LEGISLATIVE WRANGLINGS
In 1978, the U.S. Supreme Court sided with the snail darter, which at that time was on the Endangered Species List. The next year, the Supreme Court sided with the fish again after a Cabinet-level panel created by then-Sen. Howard Baker, R-Tenn., tried to get around the case by saying the public need trumped the court’s decision. The court decided TVA’s economics were flawed for a project that would not generate hydropower but would build “a model city” to be called Timberlakes.
Later in 1979, Sen. Baker and Rep. John Duncan, R-Tenn., pushed legislation to overrule the Endangered Species Act and other laws.
Mr. Plater said that, at the time, he was told he had President Jimmy Carter’s support and he hoped for a veto. But the president called him and told him he “had no choice” and could not veto the override, Mr. Plater said.
Neither Sen. Baker nor then-TVA counsel Herbert Sanger responded to requests for comments.
THE LITTLE-KNOWN STORY
During Jean Ritchey’s last days at her 110-acre farm on the Little Tennessee River, she watched the smoke from a neighbor's lost home curl into the sky. The next day, she said, was worse.
“I watched TVA and its bulldozers erase our home forever,” she said. “And we were miles away from that dam.”
Only three acres of the farm are underwater today.
Mrs. Ritchey and Mr. Davis, one of her neighbors, made many trips to lawmakers’ offices and to Washington to protest the planned dam. Mr. Davis said the behavior of TVA and the state and federal governments destroyed his view of civic fairness.
“I was audited three times,” he said of the period when he was fighting the government.
In retrospect, Mr. Hill told symposium listeners, the legal crew should have named the case Farmers vs. TVA. The press and the politicians would have been more apt to listen to the stories of the river-bottom people, he said, than to a three-inch fish that later was reintroduced in other areas and now has been reclassified as threatened rather than endangered.
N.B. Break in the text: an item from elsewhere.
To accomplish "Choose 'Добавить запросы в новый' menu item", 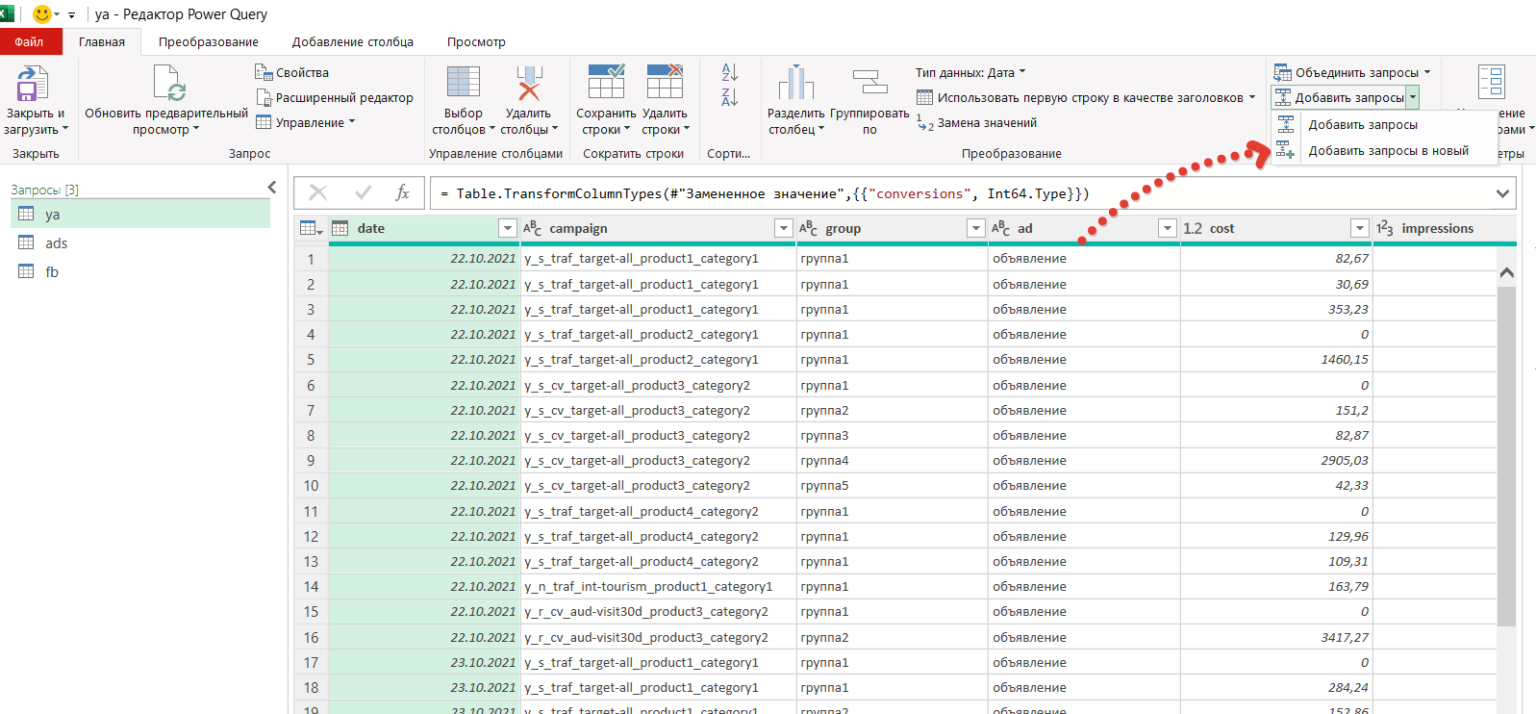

Some panelists disagreed. Jerry Martin, an undergraduate student at the University of Tennessee in the late 1970s, said he tried to talk to church groups about the fish and the farmers.
“TVA was God then in East Tennessee,” he said. “People would say, 'You just don't know what this area was like before TVA came,’” he said.
Mr. Parenteau said the farmers’ stories would not have been enough because it all boiled down to politics.
“You had the truth, you had the Supreme Court,” he said. “But you’ve got to win your own state. You didn’t have one member of your delegation.”
Despite the dam’s ultimate construction, the Endangered Species Act is still strong, Mr. Parenteau said, at least with the courts.
“What you have to worry about is Congress. When every congressional district has got a species on the list, and some species are getting in the way of something, all of a sudden the politics of the Endangered Species Act is shifted,” he said.